A lightweight MCP server that enables large language models to perform full HTTP operations (GET, POST, PUT, DELETE, PATCH) and fetch web content. It offers custom or random User‑Agent headers, request header manipulation, and automated conversion of HTML to clean Markdown for easier LLM consumption.

Capabilities

Resources
Access data sources
Tools
Execute functions
Prompts
Pre-built templates
Sampling
AI model interactions

Overview

The Coucya MCP Server Requests provides a lightweight, HTTP‑centric interface for large language models to interact with the web. By exposing standard HTTP verbs (GET, POST, PUT, DELETE, PATCH) and a rich set of request‑customization options, the server turns any LLM into an intelligent web client capable of retrieving, parsing, and manipulating remote content. This eliminates the need for separate scraping libraries or custom networking code within the assistant, allowing developers to focus on higher‑level logic while still granting the model fine‑grained control over network interactions.

At its core, the server accepts a URL and optional headers or payloads, performs the HTTP request, and returns both the raw response body and the full set of response headers. For content‑heavy responses, it offers multiple cleaning pipelines—ranging from simple tag removal to full Markdown conversion. These pipelines enable the model to ingest clean, readable text or preserve raw HTML for downstream processing. The ability to retrieve header metadata (status codes, content types, caching directives) further empowers LLMs to make decisions about retry logic, pagination, or conditional fetching.

Key capabilities include:

  • User‑Agent flexibility: Models can specify a custom User‑Agent string or delegate to the server for random generation, optionally overriding LLM preferences. This is essential for interacting with sites that enforce strict bot detection or require specific browser fingerprints.
  • Header and payload control: Custom request headers (e.g., authentication tokens, cookies) and body data for POST/PUT/PATCH requests are fully supported via a simple key/value string syntax.
  • Content filtering: Built‑in filters strip scripts, styles, and other non‑display elements, while stricter modes remove most HTML attributes to yield clean text or Markdown. This reduces noise and improves downstream comprehension.
  • Full HTTP method support: Beyond simple GET, the server exposes POST, PUT, DELETE, and PATCH, enabling CRUD operations on RESTful APIs directly from the assistant.

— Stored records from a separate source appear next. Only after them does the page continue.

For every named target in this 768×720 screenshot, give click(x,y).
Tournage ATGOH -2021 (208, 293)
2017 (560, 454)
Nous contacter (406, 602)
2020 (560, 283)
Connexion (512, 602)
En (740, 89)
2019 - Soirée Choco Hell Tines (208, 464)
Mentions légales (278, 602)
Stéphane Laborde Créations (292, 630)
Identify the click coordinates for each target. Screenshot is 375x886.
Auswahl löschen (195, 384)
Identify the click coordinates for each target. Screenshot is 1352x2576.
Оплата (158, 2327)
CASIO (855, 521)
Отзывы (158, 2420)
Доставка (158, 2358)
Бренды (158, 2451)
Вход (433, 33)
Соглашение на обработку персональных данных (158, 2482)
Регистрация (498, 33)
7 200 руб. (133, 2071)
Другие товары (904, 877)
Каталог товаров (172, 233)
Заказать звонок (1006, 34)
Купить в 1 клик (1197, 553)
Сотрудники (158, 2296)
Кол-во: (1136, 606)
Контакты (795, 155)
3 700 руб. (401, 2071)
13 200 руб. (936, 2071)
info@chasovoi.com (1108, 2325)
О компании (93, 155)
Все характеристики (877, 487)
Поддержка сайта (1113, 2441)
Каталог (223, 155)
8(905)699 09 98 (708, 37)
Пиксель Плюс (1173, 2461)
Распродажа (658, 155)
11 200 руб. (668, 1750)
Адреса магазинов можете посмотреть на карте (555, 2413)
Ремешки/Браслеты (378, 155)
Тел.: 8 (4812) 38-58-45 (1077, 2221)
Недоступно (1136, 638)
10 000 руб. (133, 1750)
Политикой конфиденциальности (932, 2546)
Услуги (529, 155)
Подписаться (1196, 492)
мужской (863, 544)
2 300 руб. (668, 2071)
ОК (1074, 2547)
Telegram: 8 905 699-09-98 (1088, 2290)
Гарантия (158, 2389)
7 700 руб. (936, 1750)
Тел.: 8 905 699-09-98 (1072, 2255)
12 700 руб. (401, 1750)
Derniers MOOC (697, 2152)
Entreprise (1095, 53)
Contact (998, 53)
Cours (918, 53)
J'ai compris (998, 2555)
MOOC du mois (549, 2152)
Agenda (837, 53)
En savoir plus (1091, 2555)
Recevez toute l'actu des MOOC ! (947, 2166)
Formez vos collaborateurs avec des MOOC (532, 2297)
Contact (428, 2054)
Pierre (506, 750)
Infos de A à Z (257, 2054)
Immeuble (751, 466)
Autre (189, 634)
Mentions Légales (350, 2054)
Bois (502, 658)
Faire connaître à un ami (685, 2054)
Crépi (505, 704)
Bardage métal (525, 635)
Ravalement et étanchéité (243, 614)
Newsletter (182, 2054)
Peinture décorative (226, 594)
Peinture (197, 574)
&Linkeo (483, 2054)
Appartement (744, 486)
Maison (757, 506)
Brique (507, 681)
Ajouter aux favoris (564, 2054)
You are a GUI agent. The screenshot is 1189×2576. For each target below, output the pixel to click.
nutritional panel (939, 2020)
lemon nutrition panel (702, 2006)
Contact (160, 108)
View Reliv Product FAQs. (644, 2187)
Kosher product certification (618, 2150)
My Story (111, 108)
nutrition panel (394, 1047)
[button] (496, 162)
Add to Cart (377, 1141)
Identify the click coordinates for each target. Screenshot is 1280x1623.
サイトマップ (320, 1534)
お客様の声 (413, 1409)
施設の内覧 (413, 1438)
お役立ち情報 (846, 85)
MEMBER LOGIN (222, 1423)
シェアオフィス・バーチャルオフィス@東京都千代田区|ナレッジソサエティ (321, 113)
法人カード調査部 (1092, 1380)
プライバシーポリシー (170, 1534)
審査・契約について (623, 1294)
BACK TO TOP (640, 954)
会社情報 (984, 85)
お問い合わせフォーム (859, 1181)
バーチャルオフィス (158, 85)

Real‑world scenarios where this server shines include:

  • Dynamic data extraction: A travel assistant can fetch flight status pages, clean the HTML to Markdown, and present concise updates.
  • API integration: A customer support bot can POST JSON payloads to a ticketing system, retrieve the response headers for status verification, and relay confirmation back to the user.
  • Web‑scraping pipelines: Developers can chain multiple fetches, apply content filters, and feed the results into downstream NLP tasks without leaving the MCP ecosystem.

Integration with AI workflows is straightforward. The server is registered as an MCP endpoint, and LLMs can invoke its tools via standard tool calls. Because the server returns structured data (headers, body, status), downstream models can parse and act upon it using natural language prompts or programmatic logic. This tight coupling between network operations and LLM reasoning makes the Coucya MCP Server Requests a powerful building block for any AI application that requires real‑time web access.